During Pitti Uomo and New York Fashion Week, bankets emerged on the necks of some of the fashion industry’s most stylish men. Misty White Sidell reports.

Street style takes a dismal turn in February when, at least on the East Coast, it simply becomes too cold to look good. Gloves, hats, and mittens are now essential parts of outdoor life. But in the streets of some of the world’s most fashionable cities, men are amplifying their scarves to giant proportions. That’s because they’re wearing blankets.

Perhaps taking a page out of the Snuggie playbook, blankets have become the latest fashion trend to take hold on streets from Florence to New York, where men (and even a few women) are wearing blankets instead of scarves or coats.

“It’s scarves on steroids!
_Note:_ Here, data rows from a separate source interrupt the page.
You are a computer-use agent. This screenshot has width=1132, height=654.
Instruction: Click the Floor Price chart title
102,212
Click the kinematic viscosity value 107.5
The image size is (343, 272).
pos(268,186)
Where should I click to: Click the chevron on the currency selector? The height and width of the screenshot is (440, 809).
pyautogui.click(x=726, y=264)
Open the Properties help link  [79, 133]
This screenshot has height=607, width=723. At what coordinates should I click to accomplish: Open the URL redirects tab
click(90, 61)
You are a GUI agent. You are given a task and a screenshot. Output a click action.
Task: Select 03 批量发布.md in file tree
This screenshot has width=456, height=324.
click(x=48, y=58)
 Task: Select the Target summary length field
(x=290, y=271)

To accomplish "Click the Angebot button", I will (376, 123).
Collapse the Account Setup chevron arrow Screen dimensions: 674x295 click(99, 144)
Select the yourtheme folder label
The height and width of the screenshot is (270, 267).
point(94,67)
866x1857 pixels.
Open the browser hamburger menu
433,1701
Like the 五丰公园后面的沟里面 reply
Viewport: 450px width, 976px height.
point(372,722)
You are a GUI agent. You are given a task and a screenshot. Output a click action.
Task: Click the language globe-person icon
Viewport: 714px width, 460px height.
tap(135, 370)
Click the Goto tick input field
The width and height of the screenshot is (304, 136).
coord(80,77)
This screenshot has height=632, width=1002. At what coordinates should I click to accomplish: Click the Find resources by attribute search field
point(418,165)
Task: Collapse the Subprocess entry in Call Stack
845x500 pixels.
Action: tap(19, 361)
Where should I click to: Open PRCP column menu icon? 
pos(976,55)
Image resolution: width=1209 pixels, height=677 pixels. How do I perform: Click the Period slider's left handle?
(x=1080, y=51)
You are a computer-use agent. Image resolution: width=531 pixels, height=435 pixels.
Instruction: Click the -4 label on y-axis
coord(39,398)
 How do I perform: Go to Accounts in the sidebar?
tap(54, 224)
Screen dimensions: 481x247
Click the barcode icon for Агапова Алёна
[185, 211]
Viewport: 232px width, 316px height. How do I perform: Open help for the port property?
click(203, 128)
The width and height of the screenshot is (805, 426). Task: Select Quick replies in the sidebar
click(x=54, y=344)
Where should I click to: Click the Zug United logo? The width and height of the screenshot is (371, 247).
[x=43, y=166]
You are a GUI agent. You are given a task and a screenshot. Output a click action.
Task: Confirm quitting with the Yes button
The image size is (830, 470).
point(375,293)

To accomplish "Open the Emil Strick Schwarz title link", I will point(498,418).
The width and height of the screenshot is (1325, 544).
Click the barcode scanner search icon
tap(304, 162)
A little bit of the dandy!” Michael Fink, Dean of the Fashion School at the Savannah College of Art and Design, told The Daily Beast. “‘Oh, I can’t find my coat so I’ll throw on a blanket instead.’ What could be more carefree than that?”

But while the look may be bohemian, its price tag certainly is not. The most popular wearable blankets are designed by Kenzo and Louis Vuitton, with Vuitton’s version retailing for $1,260. It begs the question: Do the “Blanket Boyz”—as Fuck Yeah Menswear’s coauthor Kevin Burrows has dubbed them—really take themselves seriously? “I hope you’d have the sense of humor about it to take the blanket off your shoulders and cuddle up a little bit,” Burrows told The Daily Beast. “If you are wearing a blanket, do you share it with the people sitting next to you in the front row?”

The style first emerged in full force at December’s Pitti Uomo fashion fair—a scene famous for its street style menswear peacocks. As modern-day dandies walked side-by-side with their necks constricted in Louis Vuitton’s thick, logo-emblazoned wool, another iteration was unintentionally brewing. Kenzo blankets greeted guests at the brand’s fall 2013 menswear show later that week, perched as hot-token giveaways on each attendee’s seat. At that point, those who were Vuitton-less suddenly gained new blanket perspective. The Kenzo blankets started appearing on the street too (as chronicled on Internet style bogs), and even traveled to New York Fashion Week three months later. A styling discrepancy between the two brands’ blankets soon emerged—those who went Vuitton favored a vice-like neck wrap, and those who thrifted Kenzo off their seats preferred a cloak-y effect (or what Burrows refers to as “sartorial wizards”).

It’s unknown if the blanket trend is here to stay. But one thing’s certain: When the menswear shows start to roll again this summer, it will be too hot to wear this season’s thick wool styles. Burrows thinks that “gingham blankets” might be the trend’s next wave, and that it may very well evolve into a full-on picnicking movement. “You’d take off the blanket, spread it out, take out a wicker basket filled with fruits and have a picnic,” says Burrows. “What’s more romantic than being at Pitti and laying out a blanket? Who wouldn’t want to date a guy who’s always ready to picnic?”